Records excerpted from a collection
-=-=-

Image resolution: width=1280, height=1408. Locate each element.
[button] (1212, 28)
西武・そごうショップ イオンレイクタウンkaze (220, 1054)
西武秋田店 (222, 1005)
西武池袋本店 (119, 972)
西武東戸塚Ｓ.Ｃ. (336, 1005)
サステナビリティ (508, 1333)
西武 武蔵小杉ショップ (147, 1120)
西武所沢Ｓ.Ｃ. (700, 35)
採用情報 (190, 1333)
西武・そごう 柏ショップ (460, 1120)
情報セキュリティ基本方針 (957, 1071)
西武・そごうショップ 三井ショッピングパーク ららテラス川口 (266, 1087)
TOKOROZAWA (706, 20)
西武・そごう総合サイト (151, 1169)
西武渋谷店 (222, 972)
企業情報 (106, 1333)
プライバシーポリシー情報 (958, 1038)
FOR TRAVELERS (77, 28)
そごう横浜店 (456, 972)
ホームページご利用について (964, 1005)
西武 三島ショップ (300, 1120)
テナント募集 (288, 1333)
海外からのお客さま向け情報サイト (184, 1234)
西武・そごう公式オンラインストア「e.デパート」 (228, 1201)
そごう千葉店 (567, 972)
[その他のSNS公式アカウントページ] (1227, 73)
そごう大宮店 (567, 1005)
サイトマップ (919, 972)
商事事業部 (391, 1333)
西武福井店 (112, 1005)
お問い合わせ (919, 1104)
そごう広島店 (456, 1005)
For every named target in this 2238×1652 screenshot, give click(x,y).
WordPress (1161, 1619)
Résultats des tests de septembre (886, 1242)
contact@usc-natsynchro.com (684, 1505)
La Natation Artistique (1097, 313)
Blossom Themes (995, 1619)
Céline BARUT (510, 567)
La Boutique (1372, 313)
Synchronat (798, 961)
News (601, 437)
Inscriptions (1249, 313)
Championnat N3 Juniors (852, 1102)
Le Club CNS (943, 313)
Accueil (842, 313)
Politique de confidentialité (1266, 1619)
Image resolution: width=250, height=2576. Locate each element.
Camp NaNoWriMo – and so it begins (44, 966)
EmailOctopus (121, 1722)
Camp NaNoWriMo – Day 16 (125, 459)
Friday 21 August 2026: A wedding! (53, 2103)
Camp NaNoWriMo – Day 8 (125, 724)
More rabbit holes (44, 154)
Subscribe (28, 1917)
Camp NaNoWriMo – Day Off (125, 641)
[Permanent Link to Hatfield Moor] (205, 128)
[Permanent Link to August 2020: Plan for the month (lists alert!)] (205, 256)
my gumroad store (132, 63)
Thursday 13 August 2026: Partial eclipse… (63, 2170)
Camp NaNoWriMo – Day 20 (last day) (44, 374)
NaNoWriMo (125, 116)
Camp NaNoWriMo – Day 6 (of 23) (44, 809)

-=-=-

* [TASK ITEM] Looking at the entries above, can you reproduce exactly the lines from the one that holds "La Natation Artistique (1097, 313)" through the one that holds "Camp NaNoWriMo – Day 16 (125, 459)", and only those?

* [ANSWER TO THE EXERCISE]
La Natation Artistique (1097, 313)
Blossom Themes (995, 1619)
Céline BARUT (510, 567)
La Boutique (1372, 313)
Synchronat (798, 961)
News (601, 437)
Inscriptions (1249, 313)
Championnat N3 Juniors (852, 1102)
Le Club CNS (943, 313)
Accueil (842, 313)
Politique de confidentialité (1266, 1619)
Image resolution: width=250, height=2576. Locate each element.
Camp NaNoWriMo – and so it begins (44, 966)
EmailOctopus (121, 1722)
Camp NaNoWriMo – Day 16 (125, 459)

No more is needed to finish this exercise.